26 того же месяца ночью два человека в небольшой лодке совершенно тихо проехали вниз по реке мимо нашего корабля; когда часовой их увидел, они должны были пристать к кораблю и взобраться на палубу. Здесь они заявили, что они рыбаки, и что у них в обычае, не задумываясь, близко проезжать днем и ночью мимо судов их братьев русских. Так как, однако, нам сообщили, что в подобном роде подплывают разбойники, отрубающие якорные канаты, и к тому же эти люди, когда их стали по одиночке расспрашивать, показывали несогласно (один говорил, что на острове у Саратова нас поджидают 600 казаков, а другой отрицал это), то их и продержали всю ночь на корабле под арестом, а на следующее утро с нашим приставом их послали вперед в Самару, лежавшую близко от нас.

27 того же месяца мы с левой стороны, недалеко от берега, увидели голый песчаный холм, лежащий в плоской равнине. Называли его Царев курган [235]. Нам рассказали, что в нем похоронен татарский государь, по имени Момаон [Мамай?], который с 7 царями из Татарии собирался пойти вверх по Волге к опустошить всю Россию, но помер в этом месте и погребен здесь. Рассказывают, что солдаты его, которых было бесчисленное количество, шлемами и щитами собрали столько земли для погребения, что возникла эта гора. Это известие П[авел] Ф[леминг] изложил в следующих строках с прекрасных заключительным изречением:

Песчаный холм, едва дающий тощим травам,

Чем корни укрепить, блестящею главой

Своей возносится один в степи пустой.

Момаон — в нем лежит. Когда семи державам

Законы он давал, стремился пылким нравом

Рутению себе он покорить войной…

Теперь безмолвно здесь стоит курган степной,

А хан забыт. Конец воинственным забавам!

О суета сует! Так вот каков удел

Столь многих тысяч! Он зачем же так хотел

Все покорить себе, так всех пожрать стремился!
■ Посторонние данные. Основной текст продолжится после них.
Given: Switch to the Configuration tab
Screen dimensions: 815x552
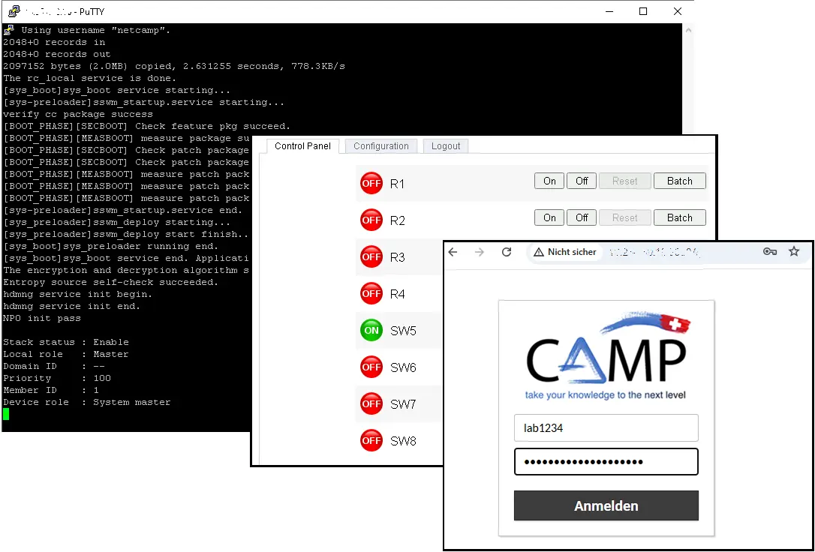Looking at the screenshot, I should [380, 146].
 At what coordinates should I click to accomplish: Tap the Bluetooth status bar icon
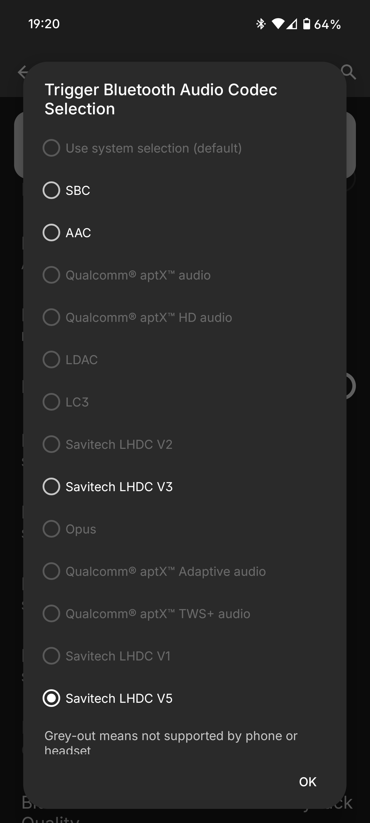(261, 24)
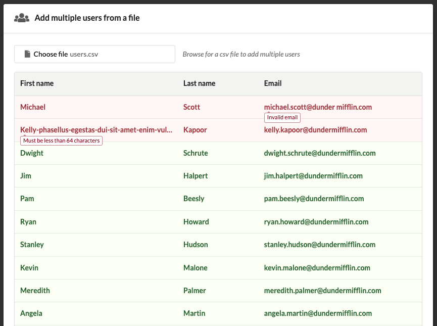The width and height of the screenshot is (437, 326).
Task: Click angela.martin@dundermifflin.com email cell
Action: pos(318,313)
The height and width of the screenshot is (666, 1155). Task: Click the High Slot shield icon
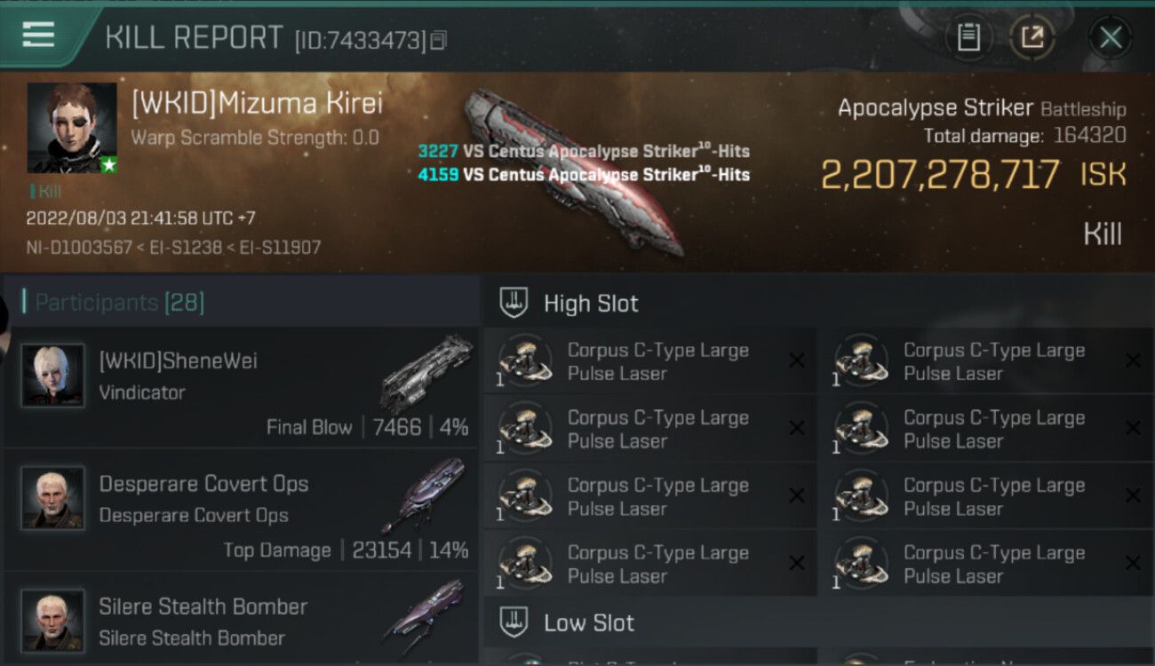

Орда кишела здесь. Теперь тут все молчит.

Не то же ль вообще история гласит:

Забвенье ждет нас всех, как кто бы ни кичился!

Через милю после этой горы на той же стороне, а именно по левую руку, начинается гора Соковская [236], которая тянется на 15 верст до Самары; она высока, скалиста и одета в густой лес. Посередине горы, приблизительно в 8 верст от города, широкая белая скала образует большое голое место; перед ним по середине Волги мелкий скалистый грунт, которого русские опасаются. Когда мы к полудню приблизились к этому месту, ветер сильно подул нам навстречу, так что нам пришлось бросить якорь и до вечера оставаться на месте. Тем временем две краснопестрые змеи приползли на наш якорь, свисавший до самой воды, обвились вокруг него и поднялись по нему на корабль. Когда наши русские гребцы увидели их, они обрадовались и сказали, что змей беспрепятственно следует пустить наверх, охранять и кормить, так как это не злые и вредные, но доброкачественные змеи, принесшие весть, что св. Николай доставит попутный ветер и на некоторое время освободит их, гребцов, от гребли и работы.